More particularly it relates to a process for the manufacture of Li Mn₂O₄ and the use of Li₂Mn₂O₄ in electrical storage batteries. Still more particularly, it relates to a process for the manufacture of Li Mn₂O₄ by the reaction of β-MnO₂ or λ-MnO₂ with lithium and to using Li₂Mn₂O₄ in the manufacturing of the cathode component of rechargeable lithium-ion electrical storage batteries.

Conventionally used nonaqueous electrolyte cells are primary cells which can be used only once. With recent widespread use of video cameras and small-sized audio instruments, there has been an increased need for secondary cells which can be used conveniently and economically for long, repeated use.

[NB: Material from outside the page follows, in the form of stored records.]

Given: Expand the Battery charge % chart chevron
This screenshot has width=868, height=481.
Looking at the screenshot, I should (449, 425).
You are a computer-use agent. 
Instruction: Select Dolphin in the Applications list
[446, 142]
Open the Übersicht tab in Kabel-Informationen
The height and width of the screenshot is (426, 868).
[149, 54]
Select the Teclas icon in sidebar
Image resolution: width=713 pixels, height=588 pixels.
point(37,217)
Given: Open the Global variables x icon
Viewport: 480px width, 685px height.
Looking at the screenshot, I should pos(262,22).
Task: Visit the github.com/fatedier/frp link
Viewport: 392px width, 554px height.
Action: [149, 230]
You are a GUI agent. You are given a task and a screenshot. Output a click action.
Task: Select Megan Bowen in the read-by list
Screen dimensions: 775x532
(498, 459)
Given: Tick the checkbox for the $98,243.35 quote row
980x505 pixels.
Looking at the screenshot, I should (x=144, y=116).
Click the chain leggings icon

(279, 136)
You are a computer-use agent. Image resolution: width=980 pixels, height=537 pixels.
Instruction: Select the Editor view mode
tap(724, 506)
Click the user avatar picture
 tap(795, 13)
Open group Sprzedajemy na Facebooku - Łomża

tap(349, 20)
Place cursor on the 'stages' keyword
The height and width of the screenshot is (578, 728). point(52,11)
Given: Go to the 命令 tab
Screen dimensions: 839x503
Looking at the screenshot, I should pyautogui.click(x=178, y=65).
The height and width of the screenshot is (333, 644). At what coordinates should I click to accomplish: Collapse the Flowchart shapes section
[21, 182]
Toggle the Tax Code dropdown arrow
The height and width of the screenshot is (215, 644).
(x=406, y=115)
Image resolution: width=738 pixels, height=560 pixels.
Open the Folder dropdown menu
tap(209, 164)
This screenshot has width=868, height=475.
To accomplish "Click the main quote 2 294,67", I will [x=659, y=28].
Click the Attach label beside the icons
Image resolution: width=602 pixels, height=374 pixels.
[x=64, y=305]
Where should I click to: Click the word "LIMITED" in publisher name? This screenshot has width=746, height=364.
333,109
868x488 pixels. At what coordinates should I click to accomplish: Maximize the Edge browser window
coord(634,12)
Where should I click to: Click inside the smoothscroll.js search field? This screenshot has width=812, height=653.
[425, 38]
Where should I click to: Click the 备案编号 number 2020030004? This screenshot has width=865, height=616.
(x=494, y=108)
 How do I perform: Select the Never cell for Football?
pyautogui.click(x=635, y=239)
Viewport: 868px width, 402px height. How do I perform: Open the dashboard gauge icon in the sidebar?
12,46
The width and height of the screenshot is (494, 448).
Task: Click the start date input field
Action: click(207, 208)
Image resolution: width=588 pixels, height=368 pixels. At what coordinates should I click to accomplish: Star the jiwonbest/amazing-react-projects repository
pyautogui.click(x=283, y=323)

Lithium cells useful as electrical storage batteries incorporate a metallic lithium anode and a cathode including an active material which can take up lithium ions. An electrolyte incorporating lithium ions is disposed in contact with the anode and the cathode. During discharge of the cells, lithium ions leave the anode, enter the electrolyte and are taken up in the active material of the cathode, resulting in release of electrical energy. Provided that the reaction between the lithium ions and the cathode active material is reversible, the process can be reversed by applying electrical energy to the cell. If such a reversible cathode-active material is provided in a cell having the appropriate physical configuration and an appropriate electrolyte, the cell can be recharged and reused. Rechargeable cells are commonly referred to in the battery art as secondary cells. It has long been known that useful cells can be made with a lithium metal anode and a cathode-active material which is a sulfide or oxide of a transition metal, i.e., a metal capable of assuming plural different valence states. Dampier, "The Cathodic Behavior of CuS, MoO₃, and MnO in Lithium Cells," J. Electrochem. Soc, Vol. 121, No. 5, pp. 656-660 (1974) teaches that a cell incorporating a lithium anode and manganese dioxide cathode-active material can be used as an electrical power source. The same reference further teaches that a lithium and manganese dioxide cell can serve as a secondary battery.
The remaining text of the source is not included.